Try to make your point more skillfully. . . err, I mean more subtly
As I have been in the past critical of Michael Graham’s column, I thought I would (as I have also done in the past) give him props when he deserves it.
His column on Harvard’s exclusion of the ROTC from its campus appears in the Herald today opposite a similarly themed op-ed in the Globe. Both authors argue (correctly, I believe) it is time to bring ROTC back to Harvard after a 40-year absence. In contrast to the Globe piece, however, Graham’s column is a monument to nuance and careful argumentation.
Frank Schaeffer paints Harvard (actually, the entire Ivy League) and its students with the broadest possible brush (a polite way of saying he stereotypes). Here is what he believes Harvard students have been doing these past few bullish years:
Ivy League schools have mostly produced a nonserving generation of bankers, hedge fund managers, etc. who are helping destroy our economy.
It may be worth pointing out to Mr. Schaeffer that 151 (9%) of the graduating seniors in Harvard’s class of 2008 applied to be members of Teach for America. (I apologize I don’t have a link for the statistic itself; that number was passed on to me in conversation by a TFA employee. To check out the number of students who were accepted by TFA broken down by college, click here.) Though undoubtedly some of these young men and women will move on to investment banking or other financial pursuit once their two-year tenure in the classroom is over, clearly some Ivy League students evince a commitment to serve others.
Now, having explained that Harvard continues to ban ROTC from campus as a protest against the military’s “Don’t Ask, Don’t Tell” policy, as well as that Harvard has in the past invited speakers from such repressive regimes as Iran’s, Michael Graham writes:
Harvard claims that it’s not military service that violates its values, but rather the military’s policies regarding homosexuality. But how to reconcile this principled stand against U.S. “homophobia” from a university that welcomes leaders of regimes where homosexuals face persecution or even death?
That is an argument much more likely to sway me than Mr.

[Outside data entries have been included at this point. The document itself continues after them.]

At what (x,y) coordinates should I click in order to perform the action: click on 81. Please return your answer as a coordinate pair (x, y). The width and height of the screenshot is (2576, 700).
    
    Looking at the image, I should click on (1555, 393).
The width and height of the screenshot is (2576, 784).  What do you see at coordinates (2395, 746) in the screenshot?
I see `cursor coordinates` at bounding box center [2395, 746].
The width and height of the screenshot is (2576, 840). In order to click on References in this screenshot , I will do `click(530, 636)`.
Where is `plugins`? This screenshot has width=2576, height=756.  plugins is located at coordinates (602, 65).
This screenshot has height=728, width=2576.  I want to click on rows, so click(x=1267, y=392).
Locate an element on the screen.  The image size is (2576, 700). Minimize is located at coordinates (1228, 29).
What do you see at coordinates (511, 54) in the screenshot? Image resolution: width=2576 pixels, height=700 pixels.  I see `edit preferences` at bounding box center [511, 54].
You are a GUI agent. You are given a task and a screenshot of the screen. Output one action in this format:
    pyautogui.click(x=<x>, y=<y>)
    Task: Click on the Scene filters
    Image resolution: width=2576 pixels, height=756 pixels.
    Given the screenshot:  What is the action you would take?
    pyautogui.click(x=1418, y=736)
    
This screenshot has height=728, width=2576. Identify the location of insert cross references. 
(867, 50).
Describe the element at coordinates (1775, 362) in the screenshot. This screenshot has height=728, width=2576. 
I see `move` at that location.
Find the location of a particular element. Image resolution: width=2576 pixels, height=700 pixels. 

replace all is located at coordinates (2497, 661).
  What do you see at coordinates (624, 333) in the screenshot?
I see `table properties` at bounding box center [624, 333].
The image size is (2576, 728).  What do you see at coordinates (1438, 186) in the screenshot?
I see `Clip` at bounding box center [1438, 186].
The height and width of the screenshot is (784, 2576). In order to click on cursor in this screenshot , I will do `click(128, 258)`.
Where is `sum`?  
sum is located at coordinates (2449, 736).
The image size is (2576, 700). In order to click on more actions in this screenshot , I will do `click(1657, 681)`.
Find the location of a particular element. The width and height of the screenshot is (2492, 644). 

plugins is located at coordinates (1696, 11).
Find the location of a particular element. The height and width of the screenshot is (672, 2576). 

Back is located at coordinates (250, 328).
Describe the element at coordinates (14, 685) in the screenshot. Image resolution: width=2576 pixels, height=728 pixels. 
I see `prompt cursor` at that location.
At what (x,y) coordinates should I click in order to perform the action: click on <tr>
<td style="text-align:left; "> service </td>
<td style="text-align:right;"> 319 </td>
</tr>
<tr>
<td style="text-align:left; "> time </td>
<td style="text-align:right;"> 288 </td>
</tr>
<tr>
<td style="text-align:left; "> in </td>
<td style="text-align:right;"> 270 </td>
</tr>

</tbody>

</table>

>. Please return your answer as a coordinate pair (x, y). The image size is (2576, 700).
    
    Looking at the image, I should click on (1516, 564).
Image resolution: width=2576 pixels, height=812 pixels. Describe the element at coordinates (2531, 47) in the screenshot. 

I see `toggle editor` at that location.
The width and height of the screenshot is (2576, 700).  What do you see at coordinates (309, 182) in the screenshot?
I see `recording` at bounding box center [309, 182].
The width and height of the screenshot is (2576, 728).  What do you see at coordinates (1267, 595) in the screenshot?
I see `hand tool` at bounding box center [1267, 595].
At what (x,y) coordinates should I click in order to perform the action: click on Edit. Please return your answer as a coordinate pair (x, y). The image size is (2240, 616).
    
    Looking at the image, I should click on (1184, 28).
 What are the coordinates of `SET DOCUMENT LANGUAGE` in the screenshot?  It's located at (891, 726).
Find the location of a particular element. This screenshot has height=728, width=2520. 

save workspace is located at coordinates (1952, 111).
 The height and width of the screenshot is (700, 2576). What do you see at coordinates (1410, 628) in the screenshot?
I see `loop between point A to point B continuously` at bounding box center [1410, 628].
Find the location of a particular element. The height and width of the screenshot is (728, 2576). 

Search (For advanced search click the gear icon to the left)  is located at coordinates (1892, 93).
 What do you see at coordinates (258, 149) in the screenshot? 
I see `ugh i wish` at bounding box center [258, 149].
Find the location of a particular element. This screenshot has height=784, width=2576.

Schaeffer’s belief that almost all Ivy League graduates are selfish good-for-nothings, populist demagoguery worthy of Father Coughlin or Huey Long.
For a truly deep and nuanced look at the cultural divide separating Harvard and the military, however, I recommend this Harvard Magazine article by Colonel Pat Hoy (ret.), a 28-year veteran of the U.S. Army and former writing instructor at that communist hive across the river.